Bacterial lipids induce uperin 3.5 secondary structure transition into α-helical species in soluble and fibrillar states. (A) Solution CD spectra of uperin 3.5, indicating a random coil conformation (dashed curve). Upon addition of DOPE:DOPG SUVs, the uperin 3.5 structure immediately transitioned and stabilized in a dominant α-helical conformation (solid curve). (B) The ssCD spectra of uperin 3.5 fibrils, indicating the formation of β-rich fibrils (dashed curve). When incubated with DOPE:DOPG SUVs, the fibrils took on a α-helical conformation (solid curve). The ssCD spectra of the cross-α fibrils of PSMα3 are shown in SI Appendix, Fig. S4 for comparison. (C) The ssCD spectra of an uperin 3.5 thin film, indicating the formation of β-rich fibrils (dashed curve). The addition of DOPE:DOPG SUVs solution on to the thin film of preformed β-rich fibrils resulted in a secondary structure transition toward the α-helical conformation (solid curve). (D) ATR-FTIR spectra of the amide I′ region of uperin 3.5 fibrils (dashed curve) showed a major peak at 1,616 cm⁻¹, indicative of cross-β amyloids (57–59). Uperin 3.5 fibrils formed in the presence of DOPE:DOPG SUVs (solid curve) demonstrated a major peak at 1,652 cm⁻¹, indicative of α-helices (60, 61), and a minor peak at 1,616 cm⁻¹, indicative of residual β-rich fibrils. The dotted gray lines indicate wavenumbers of 1,616, 1,634, and 1,652 cm⁻¹. In all experiments (A–D), the signal of buffer only or DOPE:DOPG SUVs solution was negligible and was subtracted from each measured sample.

The secondary structure of dry uperin 3.5 fibrils was evaluated using solid-state CD (ssCD) spectroscopy (47–51), previously shown to be highly applicable for characterization of aggregating proteins and peptides (48, 52–54). The ssCD spectrum measured for uperin 3.5 incubated in the absence of bacterial lipids indicated a β-rich conformation, with a typical minimum at 218 nm (Fig. 2B). In contrast, uperin 3.5 fibrils incubated in the presence of DOPE:DOPG SUVs had a seemingly α-helical conformation (Fig. 2B). While the fibril sample in the ssCD spectrum showed a deeper 222-nm minimum as compared to the 208-nm minimum, the sample in solution showed the opposite trend, with a deeper 208-nm minimum (Fig. 2). The same trend was observed when analyzing a thin film of preformed PSMα3 fibrils (SI Appendix, Fig. S4). The switch in the depth of the minima of fibrils versus soluble uperin 3.5 could be related to different secondary structure subpopulations, association between α-helices (55, 56), or other physicochemical properties.
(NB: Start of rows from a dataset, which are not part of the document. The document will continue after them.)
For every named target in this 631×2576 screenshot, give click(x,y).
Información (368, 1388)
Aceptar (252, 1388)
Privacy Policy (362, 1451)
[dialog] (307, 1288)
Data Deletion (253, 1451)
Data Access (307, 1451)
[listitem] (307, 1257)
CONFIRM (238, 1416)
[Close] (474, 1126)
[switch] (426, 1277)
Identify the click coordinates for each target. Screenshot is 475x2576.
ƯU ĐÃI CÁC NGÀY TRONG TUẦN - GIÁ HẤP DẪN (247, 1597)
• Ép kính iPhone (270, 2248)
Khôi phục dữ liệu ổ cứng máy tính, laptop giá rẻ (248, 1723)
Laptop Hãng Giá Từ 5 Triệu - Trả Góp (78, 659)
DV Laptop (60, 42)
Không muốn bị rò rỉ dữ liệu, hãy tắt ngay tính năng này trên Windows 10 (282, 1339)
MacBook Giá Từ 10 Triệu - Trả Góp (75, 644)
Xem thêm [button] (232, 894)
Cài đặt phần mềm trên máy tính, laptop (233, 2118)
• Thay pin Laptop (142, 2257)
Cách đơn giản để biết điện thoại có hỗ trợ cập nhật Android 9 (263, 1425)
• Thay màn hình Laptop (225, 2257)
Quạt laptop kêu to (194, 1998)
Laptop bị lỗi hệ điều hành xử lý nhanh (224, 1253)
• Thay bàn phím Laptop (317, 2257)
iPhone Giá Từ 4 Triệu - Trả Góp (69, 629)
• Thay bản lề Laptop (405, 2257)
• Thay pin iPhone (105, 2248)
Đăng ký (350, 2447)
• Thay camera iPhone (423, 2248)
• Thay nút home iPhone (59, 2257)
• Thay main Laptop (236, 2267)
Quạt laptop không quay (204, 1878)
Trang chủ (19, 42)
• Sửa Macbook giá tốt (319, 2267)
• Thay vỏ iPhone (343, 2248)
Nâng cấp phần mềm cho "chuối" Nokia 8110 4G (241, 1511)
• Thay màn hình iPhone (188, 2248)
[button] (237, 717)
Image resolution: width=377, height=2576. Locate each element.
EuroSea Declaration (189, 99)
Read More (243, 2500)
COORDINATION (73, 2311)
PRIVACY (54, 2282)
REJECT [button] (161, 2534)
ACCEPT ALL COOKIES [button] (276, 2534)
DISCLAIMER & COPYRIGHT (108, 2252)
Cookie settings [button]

Adding DOPE:DOPG SUVs to the preformed β-rich uperin 3.5 fibrils led to a transition toward an α-helical conformation (Fig. 2C), providing further evidence of lipid-induced helicity, even after the fibrils were already formed.

The secondary structure of dry uperin 3.5 fibrils was further studied using attenuated total internal reflection Fourier transform infrared (ATR-FTIR) spectroscopy, which was shown to be useful for characterization of fibrillar architectures in amyloid proteins and peptides (57–61). The major peak in the amide-I′ region of the IR absorption spectrum of uperin 3.5 fibrils was at 1,616 cm⁻¹, indicative of the cross-β amyloid architecture (57–59), while the minor peak at 1,652 cm⁻¹ was indicative of α-helices (60, 61) (Fig. 2D), suggesting a mixed population with a predominant cross-β structure. Forming the fibrils in the presence of DOPE:DOPG SUVs resulted in a shifted IR spectrum, with a strong major peak at 1,652 cm⁻¹, indicative of a majority of α-helices (Fig. 2D). Additional minor peaks at 1,616 and 1,634 cm⁻¹, indicative of cross-β amyloids and regular β-sheets, respectively, suggested some remaining β-rich structures. The X-ray fiber diffraction of uperin 3.5 incubated in the absence of bacterial lipids showed a cross-β signature (62), with orthogonal reflection arcs at 4.7-Å spacing (sharp) and at 7 Å to 11 Å (diffused) (SI Appendix, Fig. S5). A fiber X-ray diffraction of uperin 3.5 fibrils grown in the presence of bacterial lipids showed strong reflections of the lipids, and the pattern of the protein was not adequately coherent for interpretations. Overall, these findings suggest a chameleon behavior of uperin 3.5, with transition from a random coil conformation in its soluble state to either a cross-β fibril conformation, formed in lipid-free solution, or a cross-α fibril structure, induced by the presence of bacterial membrane lipids.

Thermostability of Uperin 3.5 Fibrils Might Stem from Their Chameleon Propensity.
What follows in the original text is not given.